This aligns heavily with the “purpose” of the Semantic Web, with its promising advantages of combined and interlinked data. However, there exists an initial hurdle to make oneself familiar with the Semantic Web technologies as well as Linked Data “rules” [2]. Often times, developers are very skilled in their own respective programming domain, but lack the knowledge of producing RDF and consuming Linked Data over SPARQL.

To overcome some of these shortcomings and lower the barrier of Semantic Web technologies, Anno4jFootnote 2 provides a Java library to directly map Java objects to and from the Web Annotation Data Model. The core contributions are as follows:

  • An Object-relational-like map** (ORM) provides idiomatic access to W3C Web Annotation Data Model following natural object-oriented idioms. The use of RDF is enhanced by the advantages and assets of Java.

  • Support for use-case specific Web Annotation Data Model alterations and extensions.

  • A library built on-top of OpenRDF AlibabaFootnote 3, allowing for a broad field of application.

  • Path-based query criteria for extensive annotation search functionality.

  • Developer-friendly Open-Source Apache V2 license.
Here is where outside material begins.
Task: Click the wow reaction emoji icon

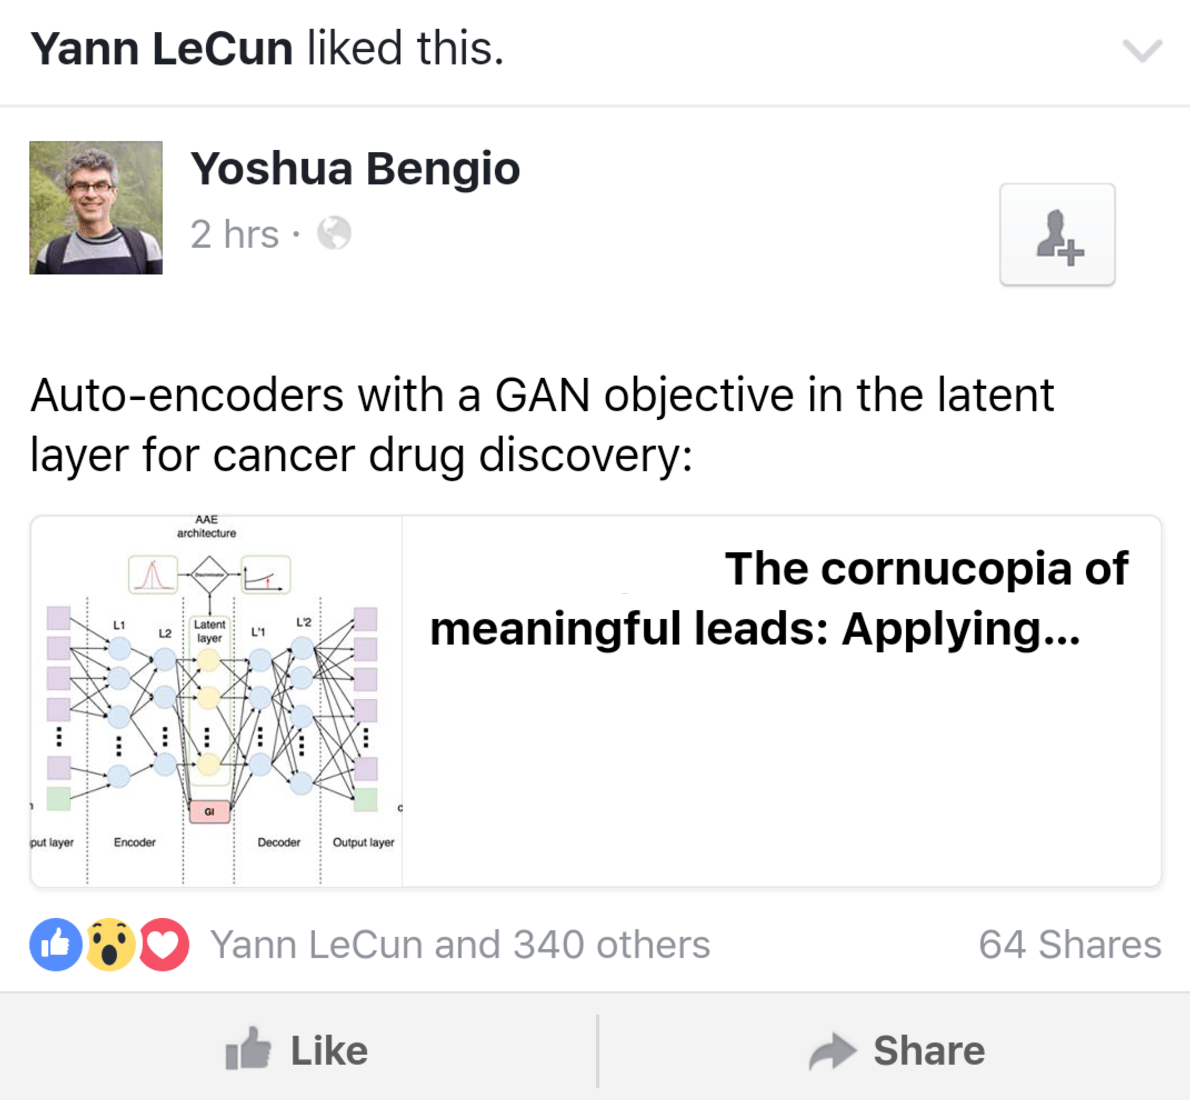Action: tap(110, 945)
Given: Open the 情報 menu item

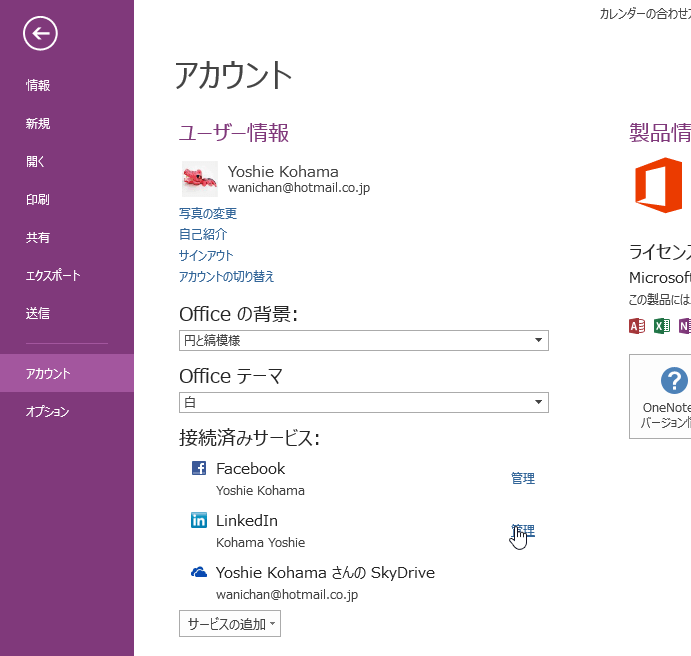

The remaining paper is structured as follows. Section 2 briefly lists the core features of the library and Sect. 3 highlights related work in the context of the WADM and its applications. Sections 4, 5, and 6 will give more detailed information about persistence, querying, and insights about the internals of Anno4j. In Sect. 7, convenience and RDF features that have been added to the library are enlisted. Section 8 shows a use case of Anno4j in the MICOFootnote 4 project. Finally, Sect. 9 will conclude the paper by depicting future work and a planned roadmap.

2 Overview

Anno4j is a Java-based library, that offers developers the opportunity to easily create and consume annotations conform to the WADM by writing Java POJOs. The framework has been designed in a modular and extensible fashion, allowing users to extend at every feature of Anno4j. The core functionalities of Anno4j are:

  • Persistence: Simple Java objects provide the basis of persistence and can easily be created and persisted with a given Anno4j object (see Sect. 4).
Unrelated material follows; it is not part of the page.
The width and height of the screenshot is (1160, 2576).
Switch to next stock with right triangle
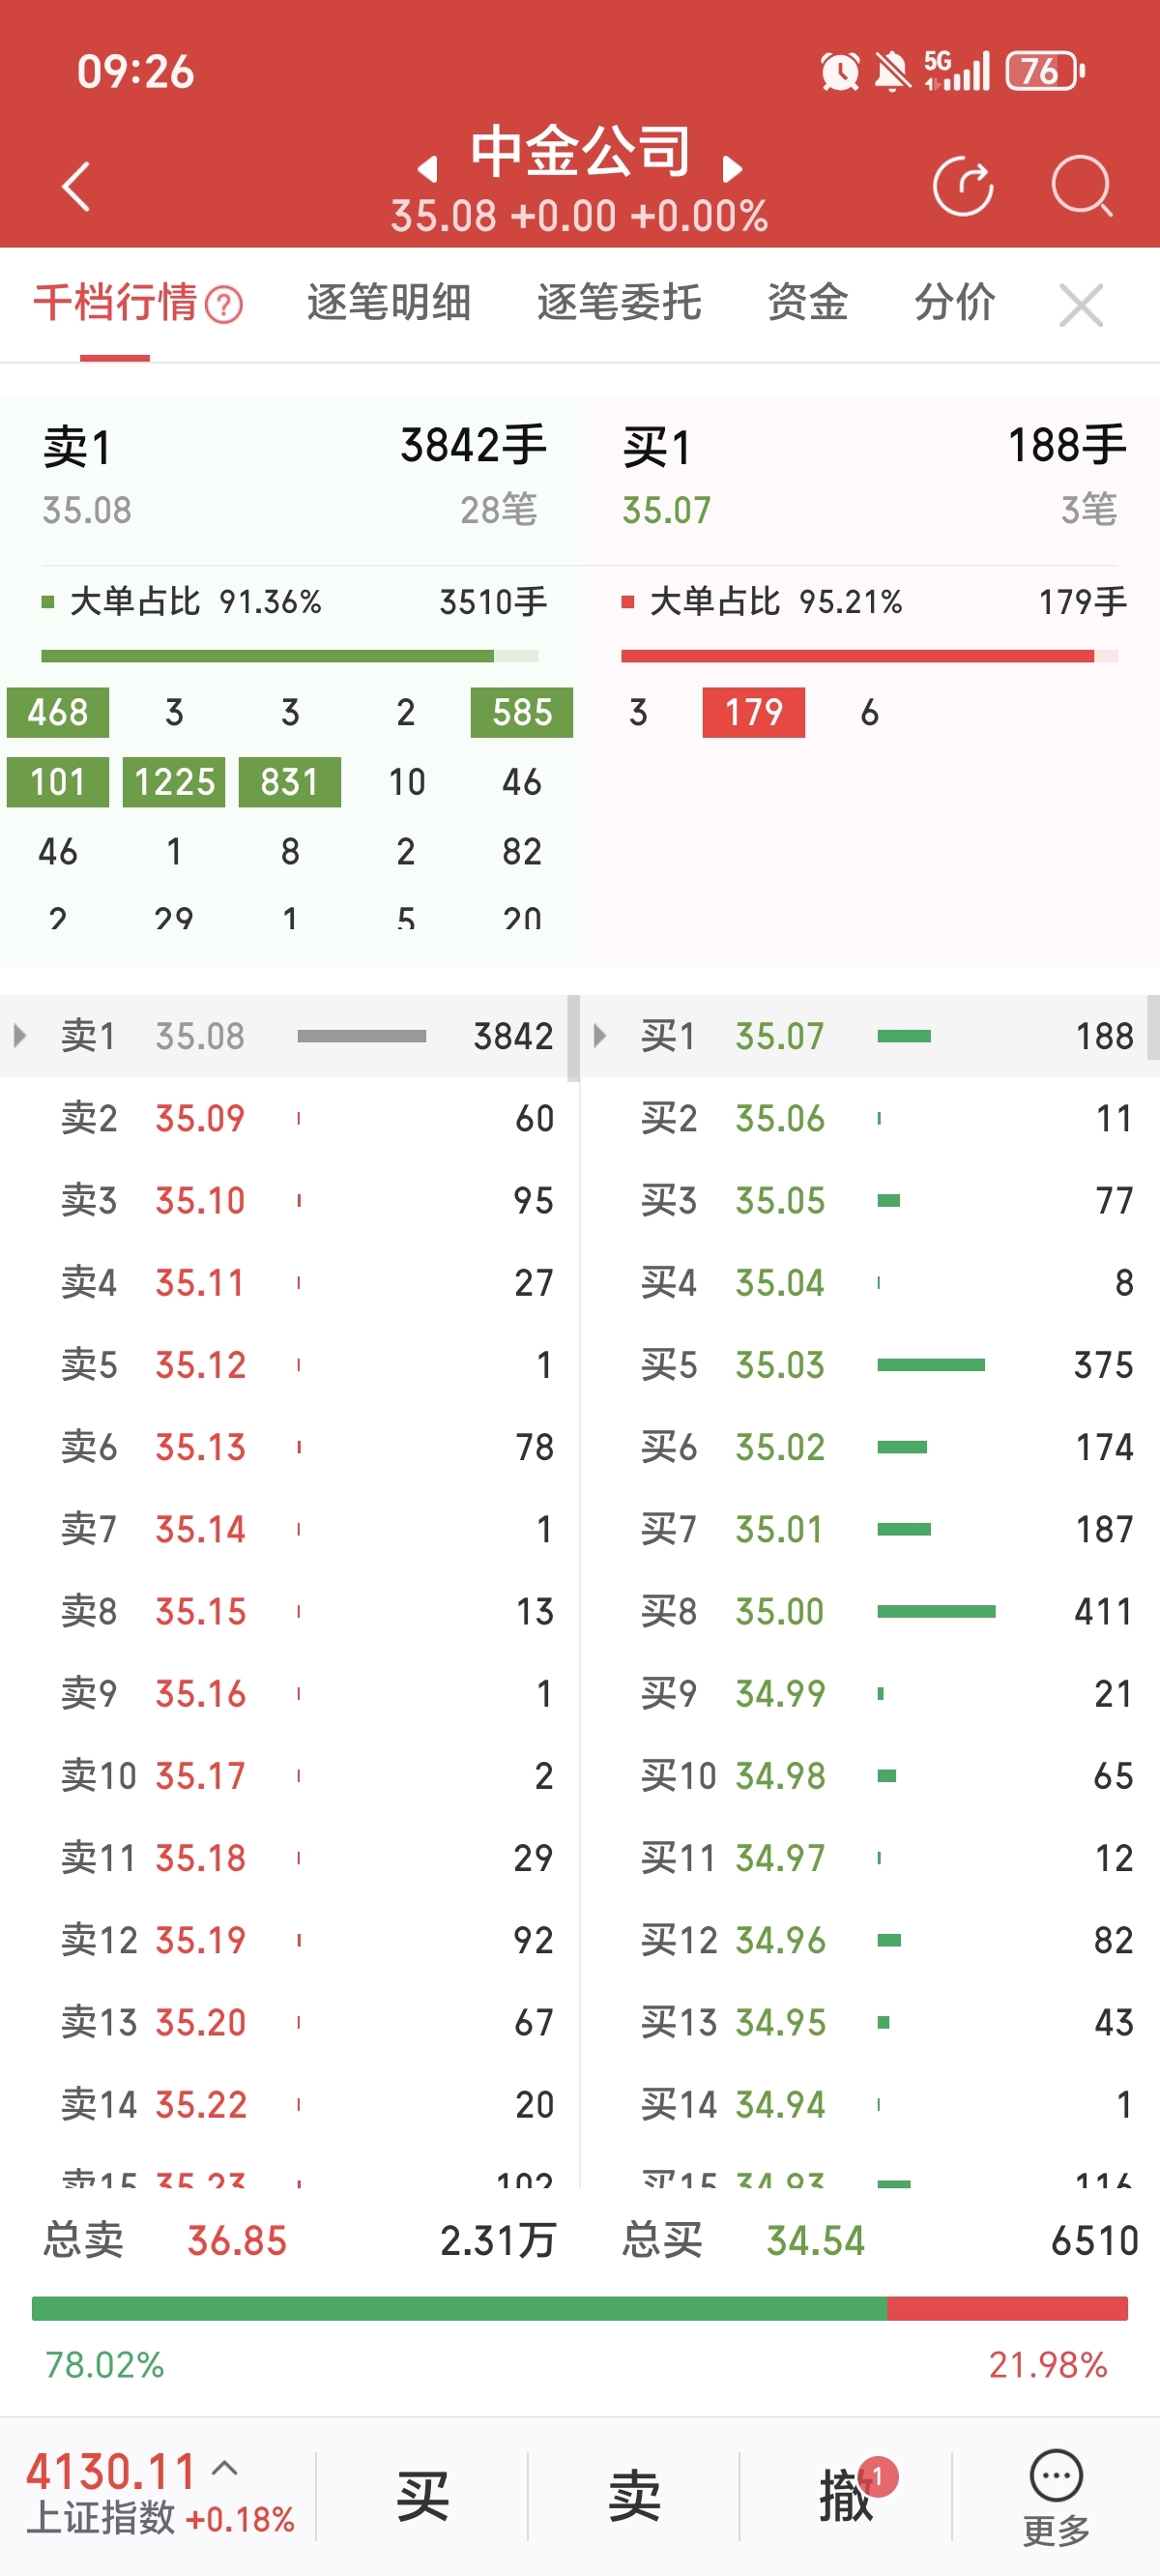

  • Querying: A QueryService object created by an Anno4j instance can be supported with different query criteria (formalised as LDPath expression) to query and consume respective annotations of the Anno4j database (see Sect. 5).

  • WADM implementations: Built-in and predefined implementations for all basic classes proposed by the W3C Web Annotation Data Model.

  • Transactional behaviour: By working with transactions, an Anno4j user can create sets of operations, that can either be fully integrated in the database (commit) or not at all (rollback). This ensures the consistency of the database (see Sect. 7.1).

  • Context awareness: RDF databases are often using different contexts to divide their data into subgraphs. This feature is also possible in Anno4j, turning RDF triples into quads (see Sect. 7.2).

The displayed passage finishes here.